Ensuite, le Tribunal entérine les conclusions de l’EUIPO selon lesquelles les caractéristiques essentielles de la marque sont constituées par la forme de la figurine, qui a une apparence humaine, et par les éléments ornementaux et de fantaisie de celle-ci, à savoir la forme cylindrique de la tête, la forme courte et rectangulaire du cou et la forme trapézoïdale du torse (ci-après les « caractéristiques ornementales et de fantaisie »). Néanmoins, l’EUIPO a omis de considérer comme essentielles les caractéristiques « techniques », à savoir le tenon sur la tête, les accroches aux mains et les trous à l’arrière des jambes et sous les pieds (ci-après les « caractéristiques techniques »). Ce faisant, l’EUIPO a uniquement pris en considération la représentation graphique de la marque et a négligé de tenir compte d’autres éléments utiles ayant trait à la nature du produit concret, en particulier la connaissance par le public du système modulaire de construction de l’intervenante.

Enfin, le Tribunal relève que c’est à juste titre que l’EUIPO a considéré que les caractéristiques ornementales et de fantaisie peuvent être modifiées et configurées avec, en principe, une « large liberté de conception », de sorte qu’au moins une caractéristique essentielle du produit en cause n’est pas inhérente à sa fonction générique de figurine-jouet ou à celle de figurine de construction emboîtable. Il en conclut que, nonobstant les erreurs d’appréciation précitées, c’est à juste titre que l’EUIPO a confirmé l’aptitude de la marque contestée à être enregistrée au regard de l’article 7, paragraphe 1, sous e), i), du règlement no 40/94.
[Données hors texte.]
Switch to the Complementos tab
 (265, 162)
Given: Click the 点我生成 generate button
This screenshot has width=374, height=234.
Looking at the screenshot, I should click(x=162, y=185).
S’agissant du second moyen tiré de la violation de l’article 7, paragraphe 1, sous e), ii), du règlement no 40/94, interdisant l’enregistrement des signes constitués exclusivement par la forme du produit nécessaire à l’obtention d’un résultat technique, le Tribunal souligne que cet article ne s’applique pas dès lors qu’il existe un élément non fonctionnel majeur, tel qu’un élément ornemental ou de fantaisie, qui constitue une caractéristique essentielle du signe en cause, mais qui n’est pas nécessaire à l’obtention d’un résultat technique auquel est destiné le produit concerné.
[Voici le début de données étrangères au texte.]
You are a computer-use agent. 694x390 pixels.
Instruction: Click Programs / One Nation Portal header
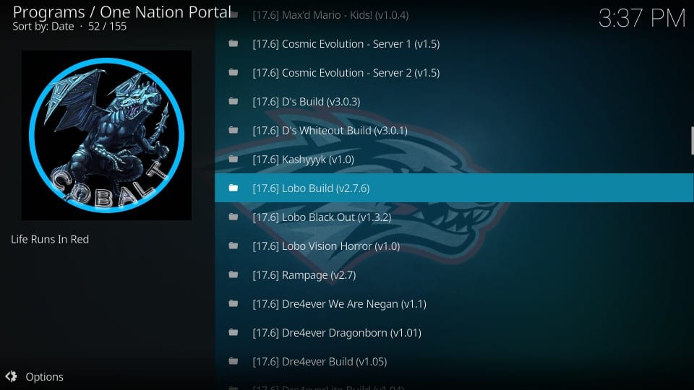point(122,12)
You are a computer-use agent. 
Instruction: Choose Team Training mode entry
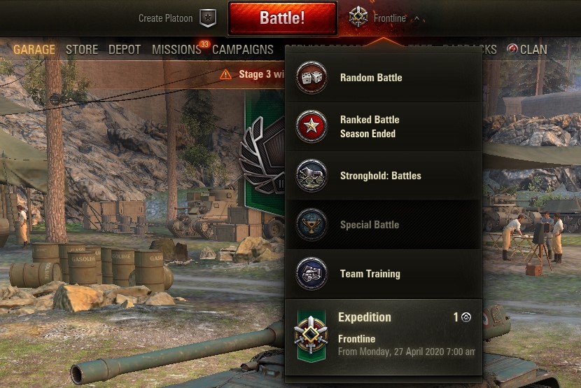click(384, 274)
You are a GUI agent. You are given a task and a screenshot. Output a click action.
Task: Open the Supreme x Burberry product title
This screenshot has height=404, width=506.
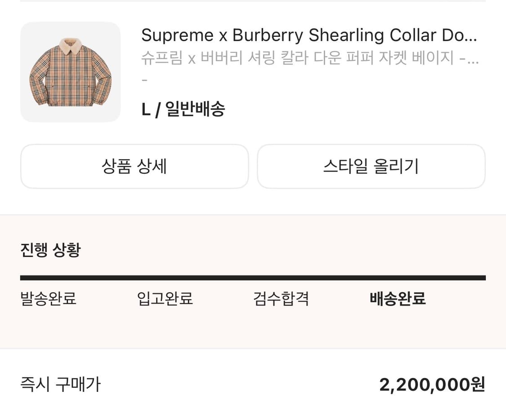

En l’occurrence, le Tribunal constate, tout d’abord, que c’est à juste titre que l’EUIPO a considéré que le résultat non technique du produit consistait en la capacité de jouer et l’évocation d’un « bonhomme » par des traits humains. Toutefois, il a omis de considérer que le résultat technique dudit produit comportait également son caractère emboîtable et sa modularité.
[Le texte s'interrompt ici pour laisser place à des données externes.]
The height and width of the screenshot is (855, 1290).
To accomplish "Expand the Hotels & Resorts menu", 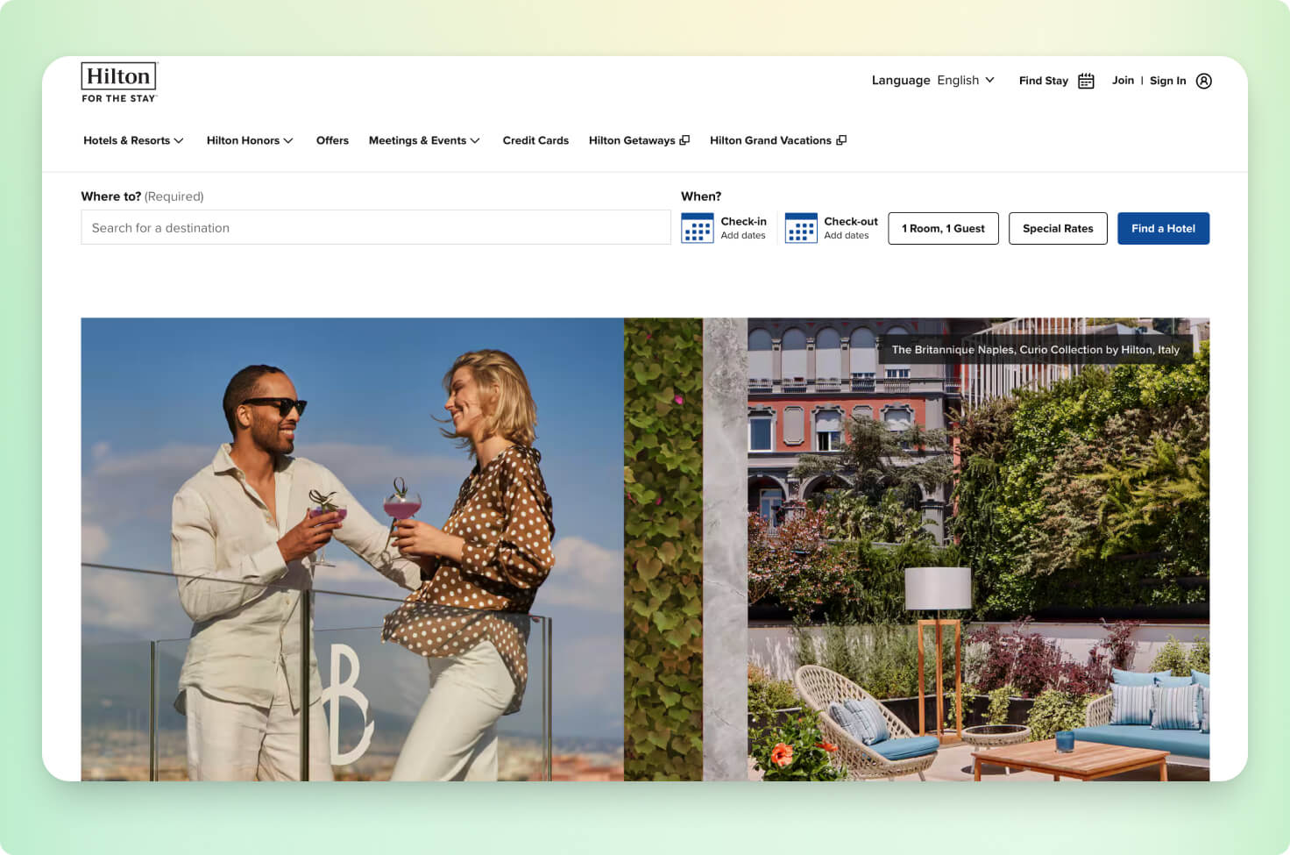I will (133, 140).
Ensuite, si l’EUIPO a bien considéré que les caractéristiques « non techniques » étaient des caractéristiques essentielles de la marque contestée, en revanche, il a omis de considérer comme essentielles les caractéristiques techniques.

Enfin, bien que la finalité technique liée au caractère emboîtable et à la modularité de la marque soit obtenue par certaines caractéristiques essentielles, il existe également d’autres caractéristiques essentielles qui, au vu de leur nature ornementale et de fantaisie résultant de la liberté du créateur, ne sont pas nécessaires à l’obtention d’une finalité technique. Partant, le Tribunal conclut que, nonobstant les erreurs d’appréciation constatées, c’est à juste titre que l’EUIPO a confirmé l’aptitude de la marque contestée à être enregistrée également au regard de l’article 7, paragraphe 1, sous e), ii), du règlement no 40/94.


1      La marque a été enregistrée pour les produits relevant des classes 9, 25 et 28.


2      Au sens de l’article 7, paragraphe 1, sous e), i) et ii), du règlement (CE) no 40/94 du Conseil, du 20 décembre 1993, sur la marque communautaire (JO 1994, L 11, p. 1), tel que modifié, lu conjointement avec l’article 51, paragraphe 1, sous a), dudit règlement.


3      Voir, notamment, arrêts du 6 mars 2014, Pi-Design e.a./Yoshida Metal Industry (C‑337/12 P à C‑340/12 P, non publié, EU:C:2014:129), et du 23 avril 2020, Gömböc (C‑237/19, EU:C:2020:296).